Weinberg angle, current coupling constant, and mass of particles as properties of culminating-point filters - consequences for particle astrophysics

TL;DR

This paper introduces a novel filter-based geometric framework for particles, deriving fundamental constants and particle properties, and explores implications for particle astrophysics, including dark matter and confinement phenomena.

Contribution

It presents a new culminating-point filter approach uniting particle construction with conformal mappings, deriving key physical constants and predicting new particle classes.

Findings

Calculated Weinberg angle and coupling constants from filter properties.

Restricted the spectrum of massive particles due to model instability.
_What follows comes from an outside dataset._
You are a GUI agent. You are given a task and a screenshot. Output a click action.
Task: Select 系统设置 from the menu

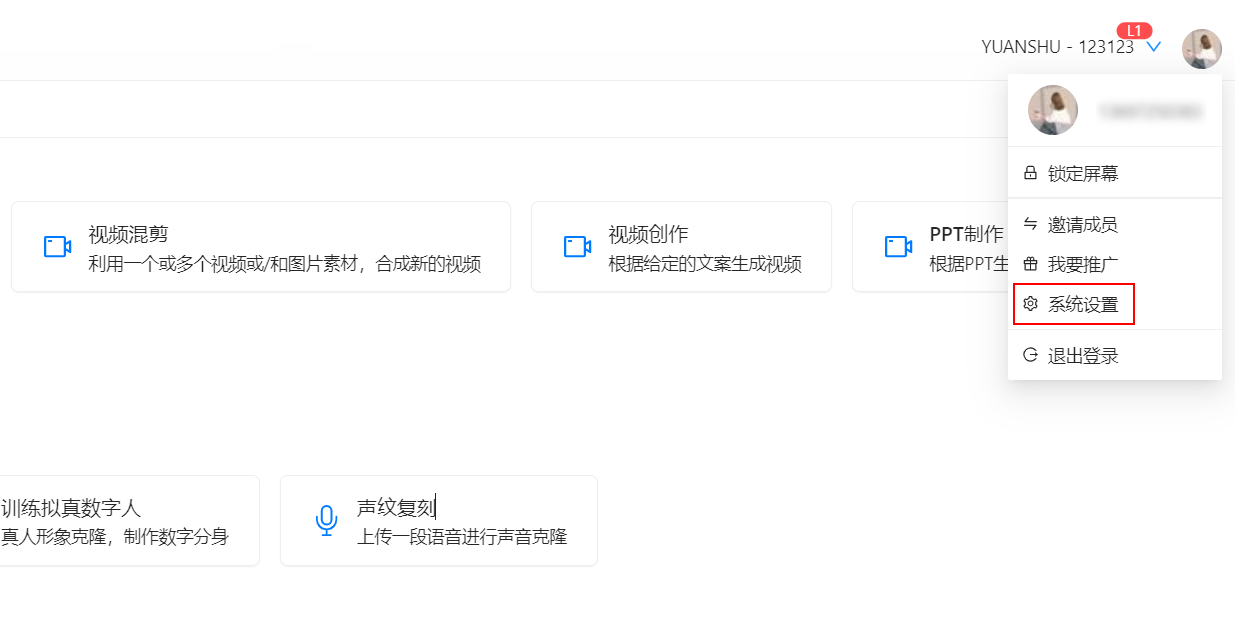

Predicted new particles such as dark matter candidates and confinons.

Abstract

Culminating-point filter construction for particle points is distinguished from torus construction for wave functions in the tangent objects of their neighborhoods. Both constructions are not united by a general manifold diffeomorphism, but are united by a map of a hidden conformal $S^{1}\times S^{3}$ charge with harmonic (Maxwell) potentials into a physical space formed by culminating points, tangent objects, and Feynman connections. The particles are obtained from three classes of eigensolutions of the homogeneous potential equations on $S^{1}\times S^{3}$. The map of the $u(2)$ invariant vector fields into the Dirac phase factors of the connections yields the electro-weak Lagrangian with explicit mass operators for the massive leptons. The spectrum of massive particles is restricted by the small, manageable number of eigensolution classes and an instability of the model for higher mass values. This instability also defines the huge numbers of filter elements needed for the culminating points. Weinberg angle, current coupling constant, and lepton masses are calculated or estimated from the renormalization of filter properties. Consequences for particle astrophysics follow, on the one hand, from the restriction of particle classes and, on the other hand, from the suggestion of new particles from the three classes e.g. of dark matter, of a confinon for the hadrons, and of a prebaryon. Definitely excluded are e.g. SUSY constructions, Higgs particles, and a quark gluon plasma: three-piece phenoma from the confinons are always present.